**Task item**.
Your response should be an exact reproduction of the data below, beginning at the line containing "Screen dimensions: 648x322" and ending with the final line.

Available records Start Marker

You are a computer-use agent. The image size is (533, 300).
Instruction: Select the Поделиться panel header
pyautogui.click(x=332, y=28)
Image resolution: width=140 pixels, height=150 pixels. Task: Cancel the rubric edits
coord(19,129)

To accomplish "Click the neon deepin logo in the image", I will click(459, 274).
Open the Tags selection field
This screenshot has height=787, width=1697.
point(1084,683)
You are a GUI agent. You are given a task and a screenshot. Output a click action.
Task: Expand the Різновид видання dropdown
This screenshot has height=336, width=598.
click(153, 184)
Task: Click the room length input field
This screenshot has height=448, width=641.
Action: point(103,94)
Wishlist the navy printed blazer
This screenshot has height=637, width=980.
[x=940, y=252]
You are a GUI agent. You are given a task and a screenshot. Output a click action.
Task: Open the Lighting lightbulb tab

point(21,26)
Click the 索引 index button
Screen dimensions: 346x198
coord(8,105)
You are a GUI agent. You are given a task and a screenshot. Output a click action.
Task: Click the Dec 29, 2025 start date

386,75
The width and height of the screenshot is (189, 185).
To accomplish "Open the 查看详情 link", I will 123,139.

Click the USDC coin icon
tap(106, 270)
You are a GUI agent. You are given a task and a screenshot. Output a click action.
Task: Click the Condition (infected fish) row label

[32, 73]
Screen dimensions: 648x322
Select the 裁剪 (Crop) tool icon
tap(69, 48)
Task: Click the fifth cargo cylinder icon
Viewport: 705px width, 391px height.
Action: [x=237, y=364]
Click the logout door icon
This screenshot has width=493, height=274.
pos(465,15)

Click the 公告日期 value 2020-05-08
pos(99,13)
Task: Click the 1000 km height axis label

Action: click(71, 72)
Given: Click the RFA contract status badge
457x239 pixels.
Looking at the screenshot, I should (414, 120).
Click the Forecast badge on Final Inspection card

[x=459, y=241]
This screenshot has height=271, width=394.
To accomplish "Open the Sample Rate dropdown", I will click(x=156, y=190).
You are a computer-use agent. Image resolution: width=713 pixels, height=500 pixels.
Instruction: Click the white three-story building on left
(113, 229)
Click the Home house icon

Available records End Marker

**Result for this exercise**.
Screen dimensions: 648x322
Select the 裁剪 (Crop) tool icon
tap(69, 48)
Task: Click the fifth cargo cylinder icon
Viewport: 705px width, 391px height.
Action: [x=237, y=364]
Click the logout door icon
This screenshot has width=493, height=274.
pos(465,15)

Click the 公告日期 value 2020-05-08
pos(99,13)
Task: Click the 1000 km height axis label

Action: click(71, 72)
Given: Click the RFA contract status badge
457x239 pixels.
Looking at the screenshot, I should (414, 120).
Click the Forecast badge on Final Inspection card

[x=459, y=241]
This screenshot has height=271, width=394.
To accomplish "Open the Sample Rate dropdown", I will click(x=156, y=190).
You are a computer-use agent. Image resolution: width=713 pixels, height=500 pixels.
Instruction: Click the white three-story building on left
(113, 229)
Click the Home house icon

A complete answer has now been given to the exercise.